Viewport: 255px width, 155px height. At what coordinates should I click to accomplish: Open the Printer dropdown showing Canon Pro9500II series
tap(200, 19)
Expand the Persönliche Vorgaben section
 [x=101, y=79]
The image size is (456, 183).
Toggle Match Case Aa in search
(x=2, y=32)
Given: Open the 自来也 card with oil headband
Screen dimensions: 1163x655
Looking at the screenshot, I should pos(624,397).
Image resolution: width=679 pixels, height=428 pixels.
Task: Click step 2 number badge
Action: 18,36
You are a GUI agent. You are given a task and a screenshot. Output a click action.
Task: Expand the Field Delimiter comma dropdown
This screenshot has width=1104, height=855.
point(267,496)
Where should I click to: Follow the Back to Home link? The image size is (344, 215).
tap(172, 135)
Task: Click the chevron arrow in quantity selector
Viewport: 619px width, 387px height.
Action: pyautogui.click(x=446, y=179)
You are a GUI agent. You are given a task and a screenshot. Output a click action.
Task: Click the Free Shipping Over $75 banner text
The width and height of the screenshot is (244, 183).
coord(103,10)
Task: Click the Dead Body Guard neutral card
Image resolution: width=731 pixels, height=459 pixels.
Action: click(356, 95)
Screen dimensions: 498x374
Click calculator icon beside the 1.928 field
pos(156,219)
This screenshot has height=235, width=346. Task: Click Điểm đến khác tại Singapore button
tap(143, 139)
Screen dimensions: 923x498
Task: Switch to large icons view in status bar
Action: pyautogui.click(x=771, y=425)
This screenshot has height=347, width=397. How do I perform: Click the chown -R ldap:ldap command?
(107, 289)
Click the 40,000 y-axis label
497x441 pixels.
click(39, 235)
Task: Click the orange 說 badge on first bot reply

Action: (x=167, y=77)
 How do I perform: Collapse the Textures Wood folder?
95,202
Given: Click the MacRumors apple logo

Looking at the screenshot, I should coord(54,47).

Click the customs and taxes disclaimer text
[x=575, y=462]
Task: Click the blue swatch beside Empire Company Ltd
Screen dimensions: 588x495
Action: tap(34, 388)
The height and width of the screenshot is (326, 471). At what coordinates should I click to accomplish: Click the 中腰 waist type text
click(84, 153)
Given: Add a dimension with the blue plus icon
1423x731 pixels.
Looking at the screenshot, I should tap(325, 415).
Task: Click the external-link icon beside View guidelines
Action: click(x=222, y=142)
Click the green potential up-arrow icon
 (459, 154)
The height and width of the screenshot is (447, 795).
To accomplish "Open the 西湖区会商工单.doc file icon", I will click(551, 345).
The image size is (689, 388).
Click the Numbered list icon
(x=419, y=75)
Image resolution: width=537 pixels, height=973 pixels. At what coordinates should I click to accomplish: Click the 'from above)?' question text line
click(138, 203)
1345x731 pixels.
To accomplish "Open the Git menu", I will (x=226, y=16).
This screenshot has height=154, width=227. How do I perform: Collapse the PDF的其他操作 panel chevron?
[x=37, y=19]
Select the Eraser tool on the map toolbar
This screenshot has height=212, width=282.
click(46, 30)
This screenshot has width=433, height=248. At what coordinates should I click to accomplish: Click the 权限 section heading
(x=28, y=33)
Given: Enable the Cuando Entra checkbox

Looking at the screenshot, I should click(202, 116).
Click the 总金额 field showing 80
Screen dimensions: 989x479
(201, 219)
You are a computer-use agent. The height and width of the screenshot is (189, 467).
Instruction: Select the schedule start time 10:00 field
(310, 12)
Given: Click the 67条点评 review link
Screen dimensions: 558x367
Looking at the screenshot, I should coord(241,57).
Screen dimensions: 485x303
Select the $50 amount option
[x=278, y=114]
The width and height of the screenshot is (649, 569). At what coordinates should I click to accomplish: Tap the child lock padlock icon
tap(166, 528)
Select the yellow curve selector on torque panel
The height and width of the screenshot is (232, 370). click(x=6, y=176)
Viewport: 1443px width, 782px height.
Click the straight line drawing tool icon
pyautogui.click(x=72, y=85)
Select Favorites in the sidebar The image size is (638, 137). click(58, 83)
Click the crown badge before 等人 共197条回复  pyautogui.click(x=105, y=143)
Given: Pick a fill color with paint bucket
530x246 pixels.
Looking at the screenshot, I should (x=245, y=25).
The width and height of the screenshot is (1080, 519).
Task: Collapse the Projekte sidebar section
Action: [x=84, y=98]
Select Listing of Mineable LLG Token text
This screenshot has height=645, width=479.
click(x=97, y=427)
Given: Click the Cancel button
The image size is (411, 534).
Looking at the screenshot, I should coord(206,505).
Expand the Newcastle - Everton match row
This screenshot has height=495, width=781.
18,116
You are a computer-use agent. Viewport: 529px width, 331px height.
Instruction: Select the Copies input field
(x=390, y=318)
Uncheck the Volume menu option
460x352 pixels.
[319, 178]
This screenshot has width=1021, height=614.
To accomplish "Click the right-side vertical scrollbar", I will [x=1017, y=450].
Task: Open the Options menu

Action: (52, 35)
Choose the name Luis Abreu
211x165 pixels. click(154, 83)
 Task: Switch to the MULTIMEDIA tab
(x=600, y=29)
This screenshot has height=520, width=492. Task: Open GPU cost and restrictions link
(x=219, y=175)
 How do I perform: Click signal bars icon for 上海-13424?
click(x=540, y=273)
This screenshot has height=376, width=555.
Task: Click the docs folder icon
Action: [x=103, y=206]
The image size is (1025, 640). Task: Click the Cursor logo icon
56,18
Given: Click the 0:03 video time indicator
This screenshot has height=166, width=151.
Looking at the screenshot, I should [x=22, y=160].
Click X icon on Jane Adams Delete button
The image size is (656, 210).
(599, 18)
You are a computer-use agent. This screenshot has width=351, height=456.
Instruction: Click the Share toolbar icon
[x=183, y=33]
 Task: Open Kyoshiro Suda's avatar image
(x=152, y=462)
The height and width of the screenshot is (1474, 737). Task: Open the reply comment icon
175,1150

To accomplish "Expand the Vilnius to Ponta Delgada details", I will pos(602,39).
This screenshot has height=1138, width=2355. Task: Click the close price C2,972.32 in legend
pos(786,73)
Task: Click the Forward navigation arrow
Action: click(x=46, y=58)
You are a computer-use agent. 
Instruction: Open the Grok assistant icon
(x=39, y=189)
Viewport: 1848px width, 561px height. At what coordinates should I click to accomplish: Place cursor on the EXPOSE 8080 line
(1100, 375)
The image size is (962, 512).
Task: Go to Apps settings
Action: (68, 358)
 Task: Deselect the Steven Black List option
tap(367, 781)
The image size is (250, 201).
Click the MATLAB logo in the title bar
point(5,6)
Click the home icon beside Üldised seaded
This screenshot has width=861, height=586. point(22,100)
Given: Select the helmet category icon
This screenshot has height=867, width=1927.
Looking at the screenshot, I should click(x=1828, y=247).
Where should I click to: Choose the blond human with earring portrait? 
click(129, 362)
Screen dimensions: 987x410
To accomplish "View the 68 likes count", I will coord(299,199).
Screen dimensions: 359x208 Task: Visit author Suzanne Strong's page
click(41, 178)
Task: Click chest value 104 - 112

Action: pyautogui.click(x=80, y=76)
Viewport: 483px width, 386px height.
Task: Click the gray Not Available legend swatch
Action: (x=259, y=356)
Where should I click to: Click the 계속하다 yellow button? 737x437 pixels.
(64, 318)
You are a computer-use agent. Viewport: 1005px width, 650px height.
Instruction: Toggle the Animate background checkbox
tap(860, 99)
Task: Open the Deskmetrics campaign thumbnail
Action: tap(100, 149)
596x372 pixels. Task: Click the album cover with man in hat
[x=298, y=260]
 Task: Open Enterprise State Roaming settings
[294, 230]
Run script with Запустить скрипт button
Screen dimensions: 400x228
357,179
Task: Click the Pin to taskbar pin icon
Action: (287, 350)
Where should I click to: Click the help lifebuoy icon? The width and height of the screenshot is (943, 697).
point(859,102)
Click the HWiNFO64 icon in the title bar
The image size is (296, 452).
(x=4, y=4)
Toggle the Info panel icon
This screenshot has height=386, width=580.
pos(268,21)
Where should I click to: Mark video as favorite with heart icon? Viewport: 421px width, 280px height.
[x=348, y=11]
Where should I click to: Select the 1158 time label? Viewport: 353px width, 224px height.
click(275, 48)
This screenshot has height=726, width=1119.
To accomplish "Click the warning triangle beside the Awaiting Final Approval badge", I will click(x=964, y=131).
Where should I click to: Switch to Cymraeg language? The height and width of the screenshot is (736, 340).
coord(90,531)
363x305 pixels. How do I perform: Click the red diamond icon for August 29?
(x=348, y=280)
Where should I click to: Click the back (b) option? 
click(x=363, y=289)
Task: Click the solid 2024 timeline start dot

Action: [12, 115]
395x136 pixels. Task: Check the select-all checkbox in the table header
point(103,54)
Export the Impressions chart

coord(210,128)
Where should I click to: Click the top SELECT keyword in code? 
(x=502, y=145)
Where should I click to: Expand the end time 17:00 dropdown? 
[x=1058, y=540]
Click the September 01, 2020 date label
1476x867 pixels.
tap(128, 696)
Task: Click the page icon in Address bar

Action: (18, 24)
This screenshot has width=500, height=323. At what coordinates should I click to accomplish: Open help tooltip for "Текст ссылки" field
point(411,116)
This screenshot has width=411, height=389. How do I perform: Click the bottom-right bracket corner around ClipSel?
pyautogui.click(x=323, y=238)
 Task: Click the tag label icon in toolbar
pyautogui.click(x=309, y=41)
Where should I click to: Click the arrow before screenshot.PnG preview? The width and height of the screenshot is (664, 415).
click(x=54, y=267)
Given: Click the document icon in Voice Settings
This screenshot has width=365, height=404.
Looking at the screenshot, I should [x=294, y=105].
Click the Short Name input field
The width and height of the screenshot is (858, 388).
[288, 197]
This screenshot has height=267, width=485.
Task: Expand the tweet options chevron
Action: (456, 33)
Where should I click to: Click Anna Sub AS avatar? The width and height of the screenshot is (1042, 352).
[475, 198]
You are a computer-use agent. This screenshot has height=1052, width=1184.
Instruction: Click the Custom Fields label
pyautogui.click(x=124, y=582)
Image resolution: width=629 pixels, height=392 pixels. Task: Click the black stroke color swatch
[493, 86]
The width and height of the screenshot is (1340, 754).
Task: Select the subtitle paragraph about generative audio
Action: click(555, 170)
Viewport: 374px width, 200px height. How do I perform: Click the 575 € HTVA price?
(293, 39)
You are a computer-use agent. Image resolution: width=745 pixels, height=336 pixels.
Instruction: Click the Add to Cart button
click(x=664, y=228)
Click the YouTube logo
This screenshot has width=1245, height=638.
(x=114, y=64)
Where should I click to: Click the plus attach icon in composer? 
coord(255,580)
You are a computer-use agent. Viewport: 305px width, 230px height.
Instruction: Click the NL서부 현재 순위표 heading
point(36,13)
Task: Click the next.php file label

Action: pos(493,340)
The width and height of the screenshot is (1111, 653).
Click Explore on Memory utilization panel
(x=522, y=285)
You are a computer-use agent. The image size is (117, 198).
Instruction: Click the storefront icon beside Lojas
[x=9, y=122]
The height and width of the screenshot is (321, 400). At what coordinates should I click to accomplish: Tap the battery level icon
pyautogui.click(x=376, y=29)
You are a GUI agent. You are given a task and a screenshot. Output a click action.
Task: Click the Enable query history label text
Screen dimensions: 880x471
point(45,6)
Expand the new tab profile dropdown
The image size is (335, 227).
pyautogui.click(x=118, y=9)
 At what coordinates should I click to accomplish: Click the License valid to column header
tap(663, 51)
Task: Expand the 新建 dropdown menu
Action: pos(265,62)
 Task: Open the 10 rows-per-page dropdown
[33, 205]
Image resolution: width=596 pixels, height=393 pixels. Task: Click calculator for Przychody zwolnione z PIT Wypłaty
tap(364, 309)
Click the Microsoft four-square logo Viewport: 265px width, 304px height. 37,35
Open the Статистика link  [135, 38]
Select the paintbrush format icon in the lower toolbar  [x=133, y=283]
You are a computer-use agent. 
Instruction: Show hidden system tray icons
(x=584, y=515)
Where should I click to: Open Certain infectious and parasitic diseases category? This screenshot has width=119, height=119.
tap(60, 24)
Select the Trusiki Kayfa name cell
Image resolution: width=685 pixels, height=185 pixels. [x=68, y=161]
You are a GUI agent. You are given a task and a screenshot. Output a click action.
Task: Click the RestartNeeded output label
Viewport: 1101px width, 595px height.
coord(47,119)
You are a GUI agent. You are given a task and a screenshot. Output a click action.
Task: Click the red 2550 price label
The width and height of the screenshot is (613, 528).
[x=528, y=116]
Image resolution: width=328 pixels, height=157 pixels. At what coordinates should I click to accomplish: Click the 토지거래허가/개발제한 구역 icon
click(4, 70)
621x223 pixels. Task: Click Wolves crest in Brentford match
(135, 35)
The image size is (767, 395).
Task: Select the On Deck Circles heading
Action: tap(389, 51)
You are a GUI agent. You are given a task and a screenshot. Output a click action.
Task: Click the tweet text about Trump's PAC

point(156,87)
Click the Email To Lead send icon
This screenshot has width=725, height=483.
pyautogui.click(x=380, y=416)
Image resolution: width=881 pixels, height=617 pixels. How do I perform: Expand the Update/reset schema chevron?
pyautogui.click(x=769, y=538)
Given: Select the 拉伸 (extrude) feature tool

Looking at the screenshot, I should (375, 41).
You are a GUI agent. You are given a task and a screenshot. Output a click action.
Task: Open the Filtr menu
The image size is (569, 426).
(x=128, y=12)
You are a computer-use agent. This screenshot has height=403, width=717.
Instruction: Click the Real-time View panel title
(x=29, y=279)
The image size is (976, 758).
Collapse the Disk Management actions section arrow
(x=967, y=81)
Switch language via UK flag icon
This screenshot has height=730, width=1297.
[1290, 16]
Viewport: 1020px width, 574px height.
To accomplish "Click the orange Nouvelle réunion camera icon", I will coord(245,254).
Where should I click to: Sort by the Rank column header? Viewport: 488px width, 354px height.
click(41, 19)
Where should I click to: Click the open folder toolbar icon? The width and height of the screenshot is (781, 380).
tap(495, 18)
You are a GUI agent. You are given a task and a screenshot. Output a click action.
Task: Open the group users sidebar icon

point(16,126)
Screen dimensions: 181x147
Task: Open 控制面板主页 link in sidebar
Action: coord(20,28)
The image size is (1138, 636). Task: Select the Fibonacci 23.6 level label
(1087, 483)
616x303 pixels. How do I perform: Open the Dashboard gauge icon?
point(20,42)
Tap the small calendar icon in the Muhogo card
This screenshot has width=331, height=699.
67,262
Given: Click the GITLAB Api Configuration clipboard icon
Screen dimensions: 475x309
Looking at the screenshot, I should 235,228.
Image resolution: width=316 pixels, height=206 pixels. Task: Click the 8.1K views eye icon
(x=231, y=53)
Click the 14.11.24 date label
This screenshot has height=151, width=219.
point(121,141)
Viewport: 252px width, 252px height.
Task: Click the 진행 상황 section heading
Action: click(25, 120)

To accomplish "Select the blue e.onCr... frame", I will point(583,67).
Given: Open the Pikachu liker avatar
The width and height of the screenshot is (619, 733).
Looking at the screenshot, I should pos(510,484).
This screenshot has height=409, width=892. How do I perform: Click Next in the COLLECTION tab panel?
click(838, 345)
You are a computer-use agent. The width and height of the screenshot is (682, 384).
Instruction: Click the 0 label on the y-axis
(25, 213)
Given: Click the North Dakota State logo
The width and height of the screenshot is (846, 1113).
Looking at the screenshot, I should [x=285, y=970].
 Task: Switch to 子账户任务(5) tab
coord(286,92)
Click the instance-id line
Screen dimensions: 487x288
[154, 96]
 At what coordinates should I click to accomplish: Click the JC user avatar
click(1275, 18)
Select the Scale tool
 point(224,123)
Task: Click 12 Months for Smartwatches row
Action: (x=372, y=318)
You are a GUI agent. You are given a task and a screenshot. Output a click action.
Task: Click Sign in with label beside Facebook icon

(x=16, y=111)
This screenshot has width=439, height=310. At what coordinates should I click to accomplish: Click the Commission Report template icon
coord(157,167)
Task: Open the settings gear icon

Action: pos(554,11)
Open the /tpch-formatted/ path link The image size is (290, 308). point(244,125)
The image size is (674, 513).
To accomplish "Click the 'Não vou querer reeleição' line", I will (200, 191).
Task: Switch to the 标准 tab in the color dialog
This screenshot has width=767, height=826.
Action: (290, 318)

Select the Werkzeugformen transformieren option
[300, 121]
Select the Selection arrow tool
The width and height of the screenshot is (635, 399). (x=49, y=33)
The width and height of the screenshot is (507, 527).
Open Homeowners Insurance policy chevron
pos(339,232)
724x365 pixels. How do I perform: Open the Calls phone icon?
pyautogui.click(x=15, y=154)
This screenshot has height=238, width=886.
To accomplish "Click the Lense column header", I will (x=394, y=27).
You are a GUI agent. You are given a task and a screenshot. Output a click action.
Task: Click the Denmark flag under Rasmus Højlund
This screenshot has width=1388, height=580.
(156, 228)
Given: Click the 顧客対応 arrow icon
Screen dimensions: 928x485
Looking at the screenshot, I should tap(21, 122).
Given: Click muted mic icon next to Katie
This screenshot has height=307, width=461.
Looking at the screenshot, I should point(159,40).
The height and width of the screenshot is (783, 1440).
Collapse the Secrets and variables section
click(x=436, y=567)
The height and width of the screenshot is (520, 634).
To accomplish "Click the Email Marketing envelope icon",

_EXERCISE DETAILS_
The number of lines above where the word "will" occurs, and only that number, is the answer.

_WRITTEN SOLUTION_
10